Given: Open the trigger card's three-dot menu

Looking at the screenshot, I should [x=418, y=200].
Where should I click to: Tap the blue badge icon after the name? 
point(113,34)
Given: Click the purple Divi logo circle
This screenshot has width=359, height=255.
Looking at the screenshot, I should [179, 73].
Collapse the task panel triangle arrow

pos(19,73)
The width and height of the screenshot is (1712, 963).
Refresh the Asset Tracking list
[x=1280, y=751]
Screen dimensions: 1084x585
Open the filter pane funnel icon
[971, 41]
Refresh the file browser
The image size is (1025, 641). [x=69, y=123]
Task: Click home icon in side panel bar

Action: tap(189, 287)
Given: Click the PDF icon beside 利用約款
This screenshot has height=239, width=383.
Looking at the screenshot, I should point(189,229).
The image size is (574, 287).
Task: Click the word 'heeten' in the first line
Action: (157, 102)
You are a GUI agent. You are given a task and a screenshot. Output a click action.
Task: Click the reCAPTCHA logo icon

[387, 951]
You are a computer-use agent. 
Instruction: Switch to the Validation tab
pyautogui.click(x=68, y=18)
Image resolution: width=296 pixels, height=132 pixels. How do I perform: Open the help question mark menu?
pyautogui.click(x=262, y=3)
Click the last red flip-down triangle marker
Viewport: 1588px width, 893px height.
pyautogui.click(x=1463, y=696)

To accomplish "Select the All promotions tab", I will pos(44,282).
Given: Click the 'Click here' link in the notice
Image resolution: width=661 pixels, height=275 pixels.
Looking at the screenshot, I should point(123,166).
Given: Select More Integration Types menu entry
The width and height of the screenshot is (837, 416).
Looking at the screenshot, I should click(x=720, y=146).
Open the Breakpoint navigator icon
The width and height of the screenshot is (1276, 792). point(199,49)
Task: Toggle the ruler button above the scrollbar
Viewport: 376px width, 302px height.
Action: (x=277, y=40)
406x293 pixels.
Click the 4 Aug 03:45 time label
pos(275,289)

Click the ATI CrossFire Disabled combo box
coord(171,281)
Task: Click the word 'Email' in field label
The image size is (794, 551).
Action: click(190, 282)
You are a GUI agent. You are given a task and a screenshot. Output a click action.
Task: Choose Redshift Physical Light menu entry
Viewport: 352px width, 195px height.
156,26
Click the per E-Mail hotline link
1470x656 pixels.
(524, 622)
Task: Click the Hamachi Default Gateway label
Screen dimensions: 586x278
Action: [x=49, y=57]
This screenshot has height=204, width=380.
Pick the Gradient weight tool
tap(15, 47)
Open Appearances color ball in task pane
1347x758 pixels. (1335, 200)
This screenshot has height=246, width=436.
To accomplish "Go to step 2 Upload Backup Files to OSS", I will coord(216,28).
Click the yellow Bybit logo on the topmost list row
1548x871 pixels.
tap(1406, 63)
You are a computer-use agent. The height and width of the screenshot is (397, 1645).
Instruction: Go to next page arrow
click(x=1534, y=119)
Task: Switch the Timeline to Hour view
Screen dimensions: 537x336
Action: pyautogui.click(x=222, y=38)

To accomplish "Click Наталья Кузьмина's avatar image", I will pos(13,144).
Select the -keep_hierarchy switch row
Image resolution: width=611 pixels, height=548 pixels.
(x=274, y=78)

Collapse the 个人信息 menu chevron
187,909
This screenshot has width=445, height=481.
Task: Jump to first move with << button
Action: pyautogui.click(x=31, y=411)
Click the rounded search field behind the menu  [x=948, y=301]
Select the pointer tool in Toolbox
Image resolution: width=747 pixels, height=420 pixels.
-- -- --
In the listing, update everything from "Given: Click the purple Divi logo circle" down to "Action: [x=49, y=57]" by replacing "Viewport" with "Display" and leaving all other text unchanged. Return only those lines.

**ANSWER IN FULL:**
Given: Click the purple Divi logo circle
This screenshot has width=359, height=255.
Looking at the screenshot, I should [179, 73].
Collapse the task panel triangle arrow

pos(19,73)
The width and height of the screenshot is (1712, 963).
Refresh the Asset Tracking list
[x=1280, y=751]
Screen dimensions: 1084x585
Open the filter pane funnel icon
[971, 41]
Refresh the file browser
The image size is (1025, 641). [x=69, y=123]
Task: Click home icon in side panel bar

Action: tap(189, 287)
Given: Click the PDF icon beside 利用約款
This screenshot has height=239, width=383.
Looking at the screenshot, I should point(189,229).
The image size is (574, 287).
Task: Click the word 'heeten' in the first line
Action: (157, 102)
You are a GUI agent. You are given a task and a screenshot. Output a click action.
Task: Click the reCAPTCHA logo icon

[387, 951]
You are a computer-use agent. 
Instruction: Switch to the Validation tab
pyautogui.click(x=68, y=18)
Image resolution: width=296 pixels, height=132 pixels. How do I perform: Open the help question mark menu?
pyautogui.click(x=262, y=3)
Click the last red flip-down triangle marker
Display: 1588px width, 893px height.
pyautogui.click(x=1463, y=696)

To accomplish "Select the All promotions tab", I will pos(44,282).
Given: Click the 'Click here' link in the notice
Image resolution: width=661 pixels, height=275 pixels.
Looking at the screenshot, I should point(123,166).
Given: Select More Integration Types menu entry
The width and height of the screenshot is (837, 416).
Looking at the screenshot, I should click(x=720, y=146).
Open the Breakpoint navigator icon
The width and height of the screenshot is (1276, 792). point(199,49)
Task: Toggle the ruler button above the scrollbar
Display: 376px width, 302px height.
Action: (x=277, y=40)
406x293 pixels.
Click the 4 Aug 03:45 time label
pos(275,289)

Click the ATI CrossFire Disabled combo box
coord(171,281)
Task: Click the word 'Email' in field label
The image size is (794, 551).
Action: click(190, 282)
You are a GUI agent. You are given a task and a screenshot. Output a click action.
Task: Choose Redshift Physical Light menu entry
Display: 352px width, 195px height.
156,26
Click the per E-Mail hotline link
1470x656 pixels.
(524, 622)
Task: Click the Hamachi Default Gateway label
Screen dimensions: 586x278
Action: [x=49, y=57]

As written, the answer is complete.